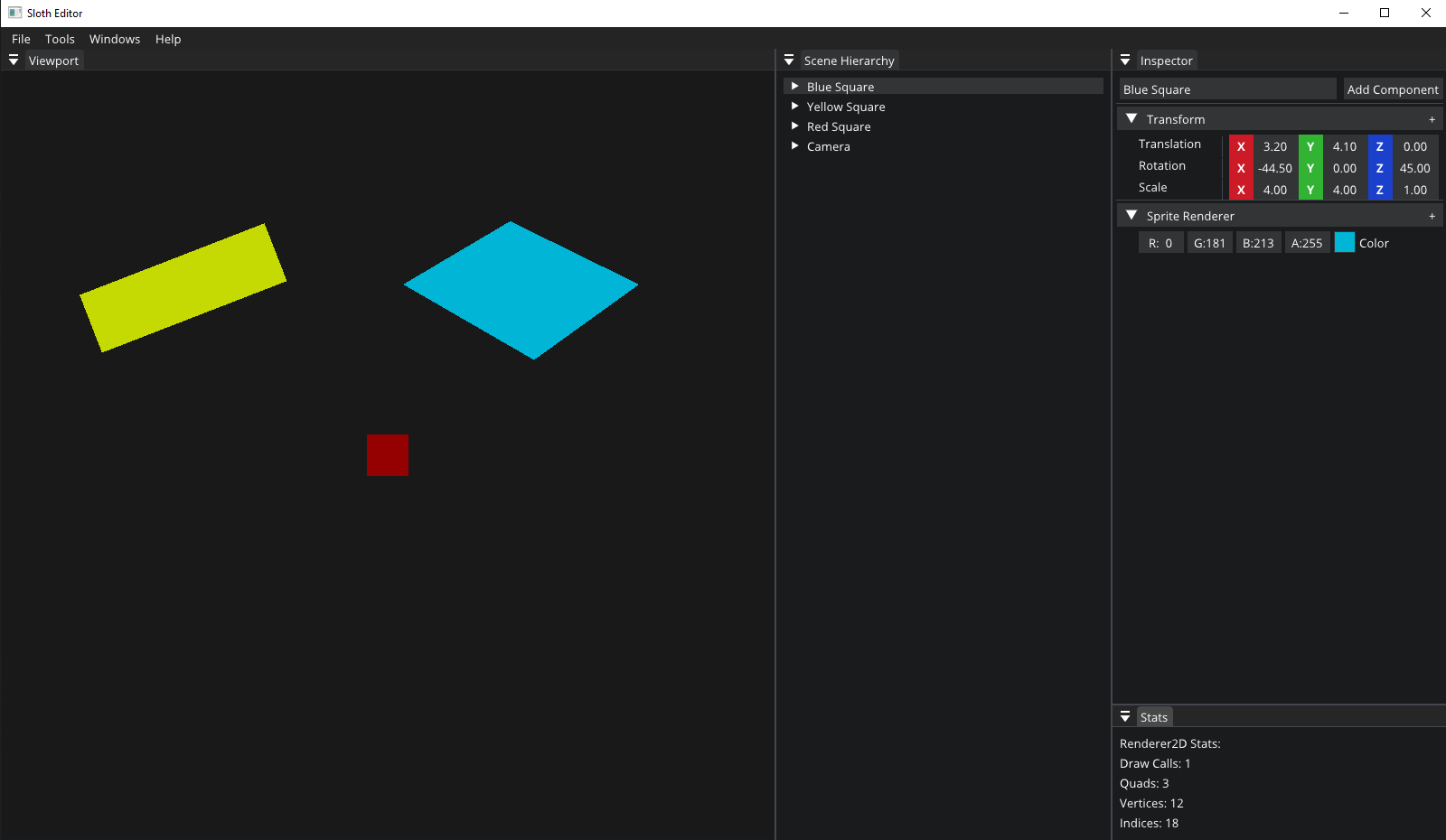Reset Translation X with the red X button
The height and width of the screenshot is (840, 1446).
click(1241, 145)
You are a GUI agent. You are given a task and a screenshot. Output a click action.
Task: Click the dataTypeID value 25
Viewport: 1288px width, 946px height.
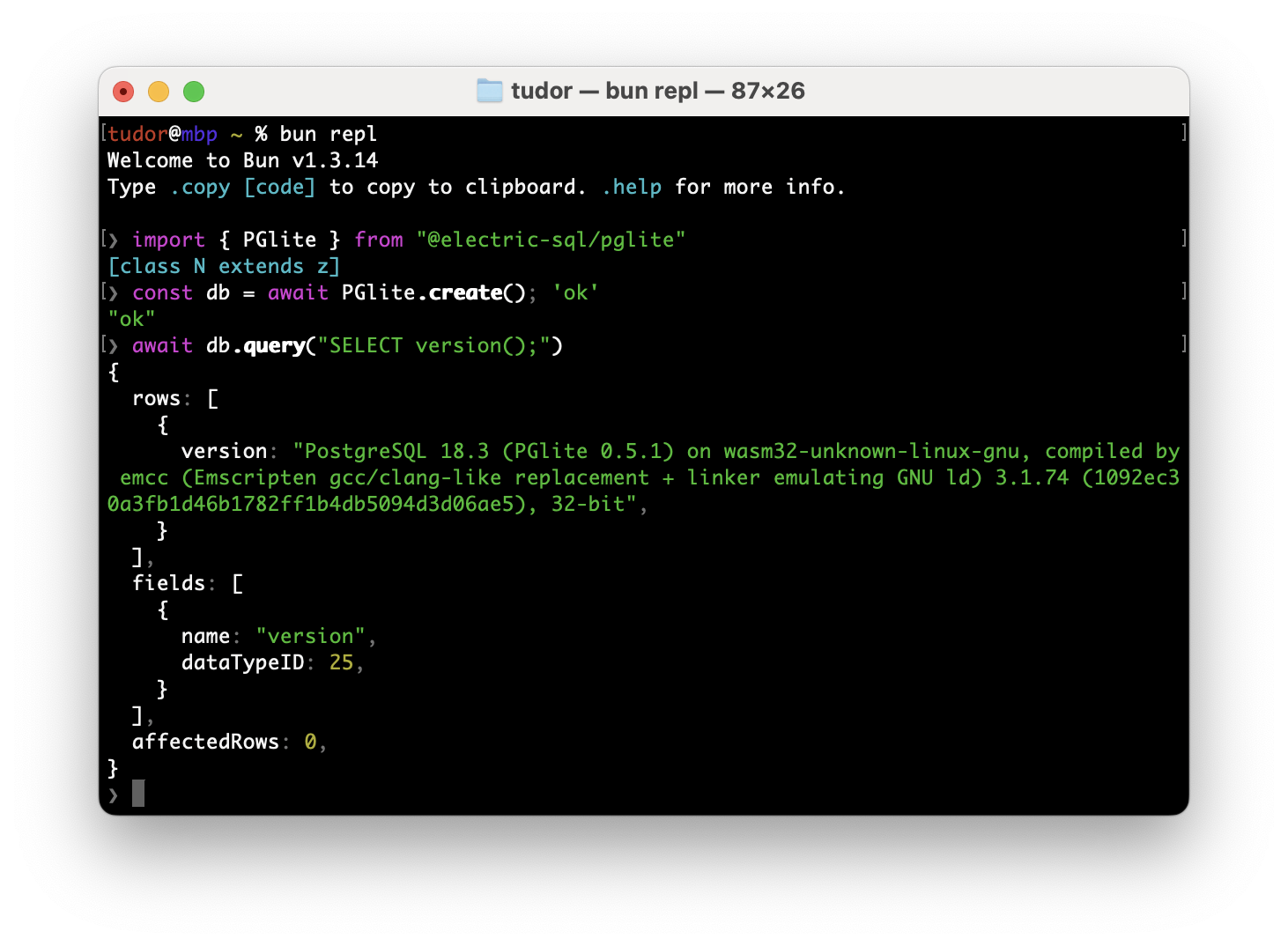pyautogui.click(x=341, y=662)
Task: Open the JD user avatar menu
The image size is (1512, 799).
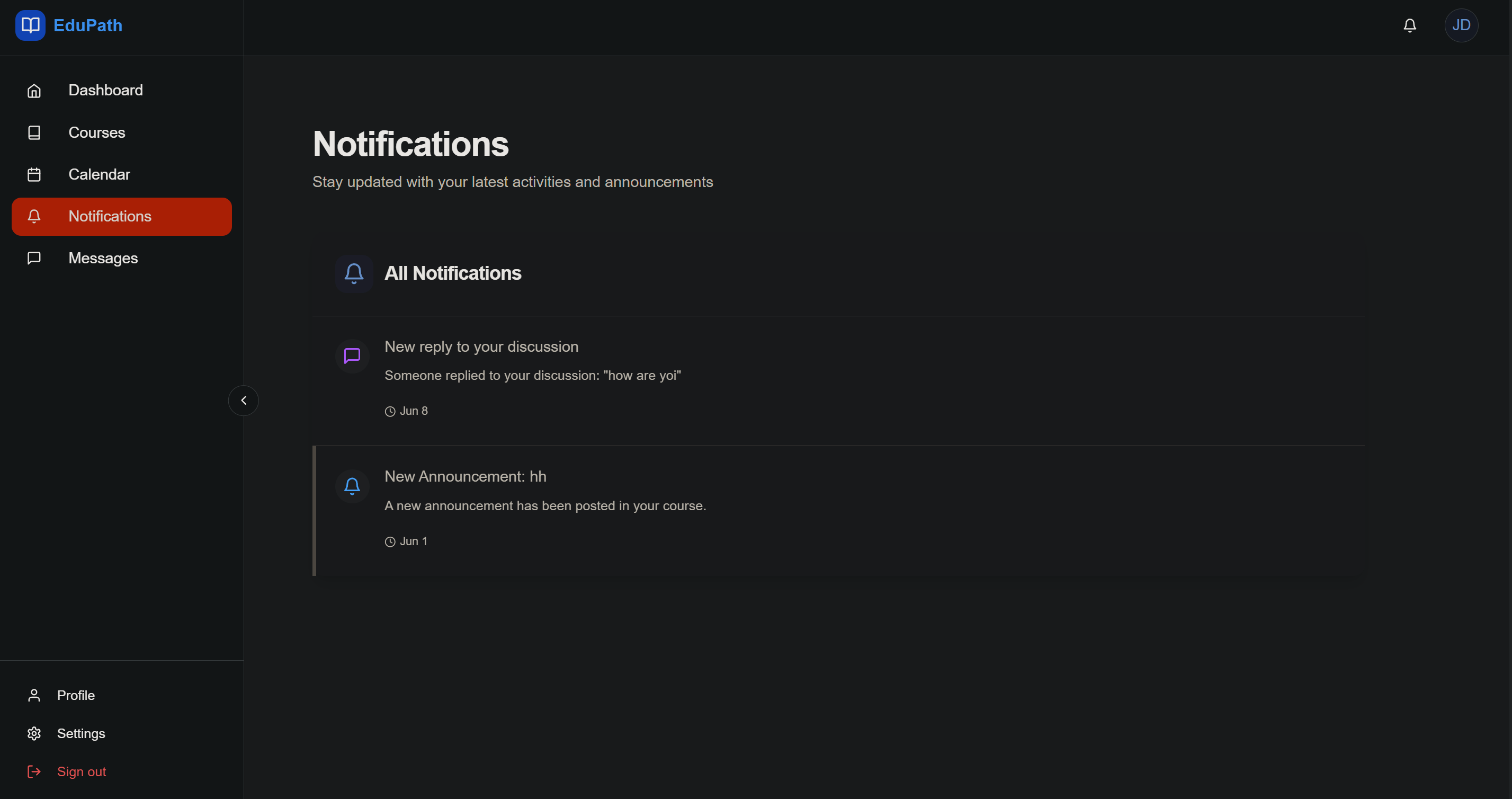Action: (x=1460, y=25)
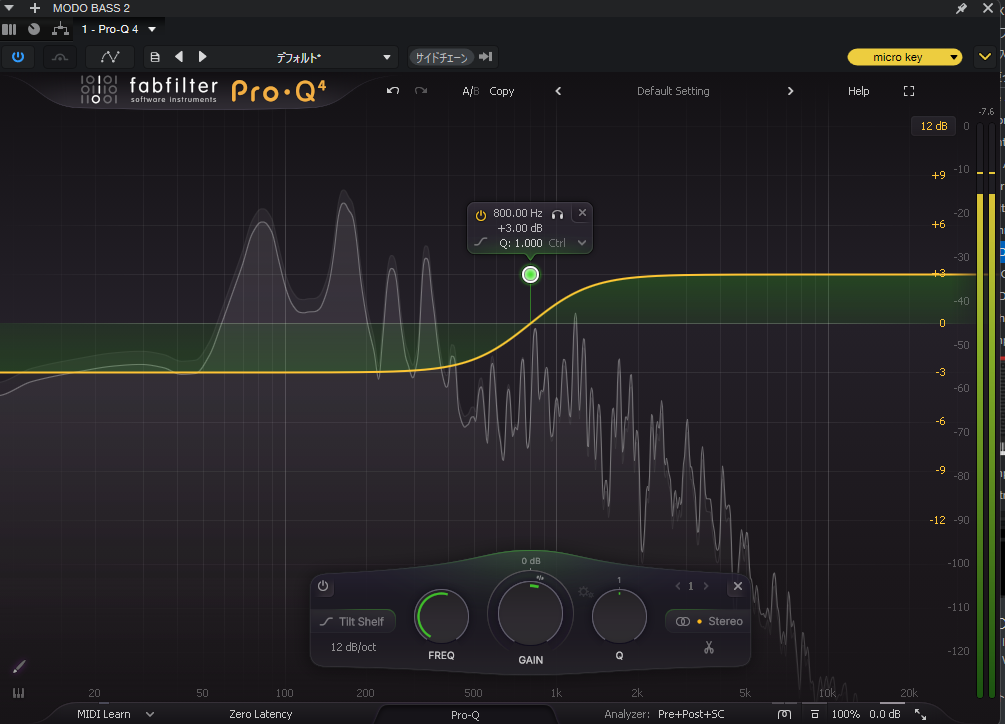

____________________

Your objective: Format the part of the listing from the line containing "You are a GUI" through the end of the listing, both ends included, as a JSON list of strings with one string per line, skipping blank lines and leaving out the pictures.

Task output:
[
  "You are a GUI agent. You are given a task and a screenshot. Output a click action.",
  "Task: Click the dataTypeID value 25",
  "Viewport: 1288px width, 946px height.",
  "pyautogui.click(x=341, y=662)",
  "Task: Open the JD user avatar menu",
  "The image size is (1512, 799).",
  "Action: (x=1460, y=25)"
]